The gifted donation will help launch a new research programme within the UC San Diego Psychedelic and Health Research Initiative.

The research intends to further understanding of the states of consciousness induced by DMT and how it could benefit human health, as well as to learn more about the biological and psychological effects of DMT in humans.

The research project will see UC San Diego researchers implement continuous intravenous DMT infusion protocols to capture what is known as the “extended state” of visions long associated with DMT, and plans to map the phenomenological, neurological and physiological responses to DMT during the longer windows of time created with infusion protocols.

Jhong stated: “I am pleased to support this innovative effort to explore extended DMT and am confident it will shed new and important insight into the question of our true nature.”

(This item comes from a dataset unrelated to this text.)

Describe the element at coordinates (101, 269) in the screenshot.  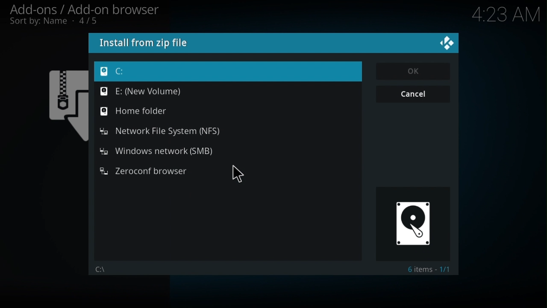
I see `File path` at that location.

Principal investigators Fadel Zeidan, PhD, associate professor in the Department of Anesthesiology at UC San Diego School of Medicine, and Jon Dean, PhD, postdoctoral scholar in the UC San Diego Department of Anesthesiology and director of the Division of DMT Research at the UC San Diego Psychedelic Health and Research Initiative, will lead the programme.

Dean commented: “Our goals are to employ multi-modal approaches to study extended state consciousness elucidated by DMT to further appreciate the nature of reality as well as the role of endogenous DMT in the human body. 

“Reliable methods for measuring DMT directly in the human brain and bodily fluids do not exist, so the intriguing possibilities that endogenous DMT may play a role in consciousness, dreaming and protecting the brain from trauma are still scientific speculation.”

“We are beyond grateful to Eugene Jhong for his visionary support of this novel research effort,” added Zeidan. 

“We will learn more about how the unique effects of DMT on consciousness interacts with human physiology to understand how these profound psychedelic effects evoked by DMT impact our well-being. Our long-term objective is to gain a better understanding of how DMT and other psychedelics could be used in a therapeutic manner to address pain, trauma and various medical conditions related to the brain.”